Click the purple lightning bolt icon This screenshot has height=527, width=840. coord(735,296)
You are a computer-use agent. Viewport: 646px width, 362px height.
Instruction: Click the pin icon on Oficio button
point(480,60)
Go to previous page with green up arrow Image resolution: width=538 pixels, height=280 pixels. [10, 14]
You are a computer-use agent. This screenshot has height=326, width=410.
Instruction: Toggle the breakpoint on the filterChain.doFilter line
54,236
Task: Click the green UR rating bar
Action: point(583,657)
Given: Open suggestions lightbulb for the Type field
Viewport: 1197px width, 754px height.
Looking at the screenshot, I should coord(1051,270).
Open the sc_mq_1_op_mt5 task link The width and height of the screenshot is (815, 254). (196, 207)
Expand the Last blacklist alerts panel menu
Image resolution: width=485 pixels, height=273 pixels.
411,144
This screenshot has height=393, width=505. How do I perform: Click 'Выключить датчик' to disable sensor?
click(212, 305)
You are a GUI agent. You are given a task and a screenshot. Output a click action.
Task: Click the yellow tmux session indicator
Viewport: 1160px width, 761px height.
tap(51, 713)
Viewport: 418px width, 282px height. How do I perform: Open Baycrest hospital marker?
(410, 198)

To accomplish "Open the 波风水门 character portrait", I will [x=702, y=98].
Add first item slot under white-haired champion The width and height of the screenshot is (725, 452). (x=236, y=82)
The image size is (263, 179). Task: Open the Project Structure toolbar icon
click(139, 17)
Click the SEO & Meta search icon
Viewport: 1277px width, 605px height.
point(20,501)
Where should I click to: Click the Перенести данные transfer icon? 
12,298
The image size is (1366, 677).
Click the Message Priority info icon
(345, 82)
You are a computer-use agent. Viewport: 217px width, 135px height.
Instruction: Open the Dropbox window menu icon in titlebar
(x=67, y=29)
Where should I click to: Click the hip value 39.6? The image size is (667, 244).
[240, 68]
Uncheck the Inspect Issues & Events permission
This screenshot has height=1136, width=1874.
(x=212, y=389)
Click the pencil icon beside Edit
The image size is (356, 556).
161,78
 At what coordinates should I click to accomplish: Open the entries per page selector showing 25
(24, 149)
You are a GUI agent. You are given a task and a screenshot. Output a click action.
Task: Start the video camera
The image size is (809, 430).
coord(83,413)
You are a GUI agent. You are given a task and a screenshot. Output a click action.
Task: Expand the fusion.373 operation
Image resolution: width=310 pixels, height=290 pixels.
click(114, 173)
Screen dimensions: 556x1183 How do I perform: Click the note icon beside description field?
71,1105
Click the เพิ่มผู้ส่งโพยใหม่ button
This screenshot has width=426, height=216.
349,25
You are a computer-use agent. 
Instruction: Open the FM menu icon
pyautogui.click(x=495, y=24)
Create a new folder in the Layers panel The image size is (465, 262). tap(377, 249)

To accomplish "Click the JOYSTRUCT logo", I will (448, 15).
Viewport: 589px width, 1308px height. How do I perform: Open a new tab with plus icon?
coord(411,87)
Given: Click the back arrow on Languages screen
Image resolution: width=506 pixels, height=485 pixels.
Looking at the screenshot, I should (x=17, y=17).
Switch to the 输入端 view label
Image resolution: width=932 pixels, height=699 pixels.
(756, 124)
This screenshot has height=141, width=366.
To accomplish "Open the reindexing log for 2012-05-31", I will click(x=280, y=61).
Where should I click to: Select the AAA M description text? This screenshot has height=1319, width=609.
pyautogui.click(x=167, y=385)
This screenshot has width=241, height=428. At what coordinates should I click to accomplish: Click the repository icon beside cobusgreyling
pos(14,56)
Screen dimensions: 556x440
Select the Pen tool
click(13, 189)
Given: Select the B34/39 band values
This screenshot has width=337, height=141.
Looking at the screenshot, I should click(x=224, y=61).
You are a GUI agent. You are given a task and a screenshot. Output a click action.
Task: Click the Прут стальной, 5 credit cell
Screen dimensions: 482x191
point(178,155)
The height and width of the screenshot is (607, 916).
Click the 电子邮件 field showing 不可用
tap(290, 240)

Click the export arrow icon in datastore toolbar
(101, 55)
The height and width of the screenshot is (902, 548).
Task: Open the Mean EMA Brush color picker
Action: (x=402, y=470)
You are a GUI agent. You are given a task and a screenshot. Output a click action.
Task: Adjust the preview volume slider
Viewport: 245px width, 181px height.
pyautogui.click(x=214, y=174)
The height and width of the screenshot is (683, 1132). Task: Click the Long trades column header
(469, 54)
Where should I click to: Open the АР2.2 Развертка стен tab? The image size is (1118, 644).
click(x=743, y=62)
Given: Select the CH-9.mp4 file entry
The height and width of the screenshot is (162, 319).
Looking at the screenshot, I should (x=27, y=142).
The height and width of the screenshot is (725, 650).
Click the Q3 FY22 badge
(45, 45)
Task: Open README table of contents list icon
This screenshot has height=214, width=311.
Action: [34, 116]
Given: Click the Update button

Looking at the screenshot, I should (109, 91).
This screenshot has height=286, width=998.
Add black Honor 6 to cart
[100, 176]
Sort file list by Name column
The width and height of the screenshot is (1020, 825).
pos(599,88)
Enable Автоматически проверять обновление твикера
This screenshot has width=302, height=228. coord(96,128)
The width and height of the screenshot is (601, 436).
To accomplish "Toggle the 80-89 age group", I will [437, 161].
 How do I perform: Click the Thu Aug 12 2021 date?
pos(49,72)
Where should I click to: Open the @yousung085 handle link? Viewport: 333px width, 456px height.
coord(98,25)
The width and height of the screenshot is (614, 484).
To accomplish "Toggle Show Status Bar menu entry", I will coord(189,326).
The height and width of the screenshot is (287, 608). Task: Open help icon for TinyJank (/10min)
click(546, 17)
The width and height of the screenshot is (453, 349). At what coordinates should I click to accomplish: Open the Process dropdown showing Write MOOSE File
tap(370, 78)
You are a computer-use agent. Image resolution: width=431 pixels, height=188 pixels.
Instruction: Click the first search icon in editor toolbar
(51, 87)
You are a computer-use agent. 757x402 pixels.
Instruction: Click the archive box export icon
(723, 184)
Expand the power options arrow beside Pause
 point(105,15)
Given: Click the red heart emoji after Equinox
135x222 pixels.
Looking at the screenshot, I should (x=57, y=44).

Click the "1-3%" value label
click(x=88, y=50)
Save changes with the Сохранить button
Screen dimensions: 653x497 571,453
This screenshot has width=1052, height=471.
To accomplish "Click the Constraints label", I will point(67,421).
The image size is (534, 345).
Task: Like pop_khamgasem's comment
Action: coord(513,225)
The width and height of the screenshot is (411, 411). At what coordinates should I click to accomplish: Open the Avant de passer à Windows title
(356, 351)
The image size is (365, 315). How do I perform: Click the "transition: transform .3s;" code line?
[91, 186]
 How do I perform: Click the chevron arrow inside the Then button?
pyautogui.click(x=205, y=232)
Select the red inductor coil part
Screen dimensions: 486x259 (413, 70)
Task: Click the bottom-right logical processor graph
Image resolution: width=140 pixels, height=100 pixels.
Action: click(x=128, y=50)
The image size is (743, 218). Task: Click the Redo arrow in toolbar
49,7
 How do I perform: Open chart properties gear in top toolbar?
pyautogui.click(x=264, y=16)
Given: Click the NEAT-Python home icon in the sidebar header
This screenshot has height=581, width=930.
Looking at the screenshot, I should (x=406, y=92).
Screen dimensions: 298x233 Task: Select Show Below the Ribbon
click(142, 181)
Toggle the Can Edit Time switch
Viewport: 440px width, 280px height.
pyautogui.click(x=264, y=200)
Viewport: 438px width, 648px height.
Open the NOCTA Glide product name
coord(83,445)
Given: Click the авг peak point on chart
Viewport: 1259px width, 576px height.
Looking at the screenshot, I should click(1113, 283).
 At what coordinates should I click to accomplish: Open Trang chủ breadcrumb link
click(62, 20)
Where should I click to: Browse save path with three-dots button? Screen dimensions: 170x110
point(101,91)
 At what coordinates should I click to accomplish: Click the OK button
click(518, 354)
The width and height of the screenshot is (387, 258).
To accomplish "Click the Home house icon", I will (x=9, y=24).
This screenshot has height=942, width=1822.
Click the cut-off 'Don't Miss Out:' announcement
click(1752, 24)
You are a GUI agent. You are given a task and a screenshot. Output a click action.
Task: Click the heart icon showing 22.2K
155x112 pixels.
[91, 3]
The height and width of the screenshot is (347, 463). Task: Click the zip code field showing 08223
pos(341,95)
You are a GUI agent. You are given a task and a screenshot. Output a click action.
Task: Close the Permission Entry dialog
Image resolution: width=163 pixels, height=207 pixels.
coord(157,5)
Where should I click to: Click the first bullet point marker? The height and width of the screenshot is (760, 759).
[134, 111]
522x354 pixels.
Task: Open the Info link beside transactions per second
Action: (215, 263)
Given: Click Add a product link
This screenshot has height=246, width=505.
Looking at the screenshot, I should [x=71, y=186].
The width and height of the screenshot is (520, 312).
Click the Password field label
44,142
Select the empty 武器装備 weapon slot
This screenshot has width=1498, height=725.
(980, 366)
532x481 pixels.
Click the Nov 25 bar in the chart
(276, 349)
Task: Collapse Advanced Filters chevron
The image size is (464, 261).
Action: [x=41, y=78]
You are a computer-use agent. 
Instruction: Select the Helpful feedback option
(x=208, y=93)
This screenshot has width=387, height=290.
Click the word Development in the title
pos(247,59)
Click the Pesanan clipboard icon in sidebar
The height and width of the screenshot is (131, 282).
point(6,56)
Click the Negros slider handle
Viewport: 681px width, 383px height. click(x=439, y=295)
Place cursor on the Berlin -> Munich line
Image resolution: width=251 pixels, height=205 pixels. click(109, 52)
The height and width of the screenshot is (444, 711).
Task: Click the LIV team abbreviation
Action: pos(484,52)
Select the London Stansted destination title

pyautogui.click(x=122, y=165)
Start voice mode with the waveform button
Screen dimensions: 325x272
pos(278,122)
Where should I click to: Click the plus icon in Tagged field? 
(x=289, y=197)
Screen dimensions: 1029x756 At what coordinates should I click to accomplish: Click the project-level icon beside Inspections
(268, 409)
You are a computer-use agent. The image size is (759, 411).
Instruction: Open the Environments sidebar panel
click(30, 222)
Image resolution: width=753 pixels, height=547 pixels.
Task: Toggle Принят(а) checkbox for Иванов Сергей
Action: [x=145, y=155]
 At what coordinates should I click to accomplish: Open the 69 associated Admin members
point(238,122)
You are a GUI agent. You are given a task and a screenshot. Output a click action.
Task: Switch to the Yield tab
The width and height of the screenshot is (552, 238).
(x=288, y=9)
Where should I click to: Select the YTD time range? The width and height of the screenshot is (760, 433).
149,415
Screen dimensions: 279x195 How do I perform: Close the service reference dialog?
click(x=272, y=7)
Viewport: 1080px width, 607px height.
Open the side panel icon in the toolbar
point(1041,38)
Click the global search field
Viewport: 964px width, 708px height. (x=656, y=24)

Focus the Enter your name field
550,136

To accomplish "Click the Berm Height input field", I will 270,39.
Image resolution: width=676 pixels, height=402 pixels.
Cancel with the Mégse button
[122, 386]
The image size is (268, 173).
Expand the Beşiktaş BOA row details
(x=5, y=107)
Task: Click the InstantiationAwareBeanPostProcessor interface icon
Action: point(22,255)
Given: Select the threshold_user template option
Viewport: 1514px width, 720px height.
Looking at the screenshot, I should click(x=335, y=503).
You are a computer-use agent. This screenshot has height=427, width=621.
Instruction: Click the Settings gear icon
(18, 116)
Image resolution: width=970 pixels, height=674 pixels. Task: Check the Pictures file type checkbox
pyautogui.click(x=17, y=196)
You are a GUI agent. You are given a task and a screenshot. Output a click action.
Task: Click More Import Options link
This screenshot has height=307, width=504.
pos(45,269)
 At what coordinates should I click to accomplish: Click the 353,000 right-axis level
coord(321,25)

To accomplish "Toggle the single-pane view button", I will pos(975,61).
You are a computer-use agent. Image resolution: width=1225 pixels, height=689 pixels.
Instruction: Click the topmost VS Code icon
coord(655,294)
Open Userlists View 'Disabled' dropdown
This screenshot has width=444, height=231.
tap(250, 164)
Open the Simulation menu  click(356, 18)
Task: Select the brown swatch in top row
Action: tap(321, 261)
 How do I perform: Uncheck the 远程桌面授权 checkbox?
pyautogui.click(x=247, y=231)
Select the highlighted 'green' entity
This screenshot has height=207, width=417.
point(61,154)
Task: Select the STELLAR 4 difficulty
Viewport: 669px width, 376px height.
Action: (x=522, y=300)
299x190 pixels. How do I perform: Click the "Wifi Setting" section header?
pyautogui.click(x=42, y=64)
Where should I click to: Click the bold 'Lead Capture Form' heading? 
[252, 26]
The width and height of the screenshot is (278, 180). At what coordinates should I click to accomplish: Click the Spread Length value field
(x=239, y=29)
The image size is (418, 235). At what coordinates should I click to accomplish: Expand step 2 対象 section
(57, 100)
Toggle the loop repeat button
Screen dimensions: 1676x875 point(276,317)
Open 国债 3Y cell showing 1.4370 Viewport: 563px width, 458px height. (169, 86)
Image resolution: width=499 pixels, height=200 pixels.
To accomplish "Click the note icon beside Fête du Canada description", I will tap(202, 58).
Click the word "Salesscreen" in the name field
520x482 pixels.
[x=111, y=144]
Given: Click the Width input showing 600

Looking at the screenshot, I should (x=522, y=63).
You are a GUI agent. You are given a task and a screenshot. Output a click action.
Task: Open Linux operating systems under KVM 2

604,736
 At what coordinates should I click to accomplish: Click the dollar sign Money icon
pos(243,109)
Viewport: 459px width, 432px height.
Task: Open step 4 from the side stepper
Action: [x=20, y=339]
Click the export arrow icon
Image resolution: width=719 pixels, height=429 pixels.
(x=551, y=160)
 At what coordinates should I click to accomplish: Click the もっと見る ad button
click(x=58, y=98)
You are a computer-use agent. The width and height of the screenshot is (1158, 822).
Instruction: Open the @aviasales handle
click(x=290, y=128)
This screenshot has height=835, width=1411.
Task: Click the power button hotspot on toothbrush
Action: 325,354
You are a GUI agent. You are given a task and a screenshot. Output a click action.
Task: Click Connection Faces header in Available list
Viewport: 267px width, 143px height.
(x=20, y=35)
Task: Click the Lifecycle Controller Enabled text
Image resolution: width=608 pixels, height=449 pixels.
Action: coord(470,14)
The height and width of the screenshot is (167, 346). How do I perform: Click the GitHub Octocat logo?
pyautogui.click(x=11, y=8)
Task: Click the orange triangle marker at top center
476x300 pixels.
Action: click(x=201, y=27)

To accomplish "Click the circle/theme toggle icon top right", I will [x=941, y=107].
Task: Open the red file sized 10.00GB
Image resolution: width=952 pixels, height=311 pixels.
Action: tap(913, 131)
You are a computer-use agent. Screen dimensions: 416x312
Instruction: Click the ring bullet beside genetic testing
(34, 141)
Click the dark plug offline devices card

## TO DO:
Write out exactly the lines that fall from the line with "Where should I click to: Click the Перенести" to the line with "You are a computer-use agent. Viewport: 217px" in the records above, keeping both ends.

## SOLUTION:
Where should I click to: Click the Перенести данные transfer icon? 
12,298
The image size is (1366, 677).
Click the Message Priority info icon
(345, 82)
You are a computer-use agent. Viewport: 217px width, 135px height.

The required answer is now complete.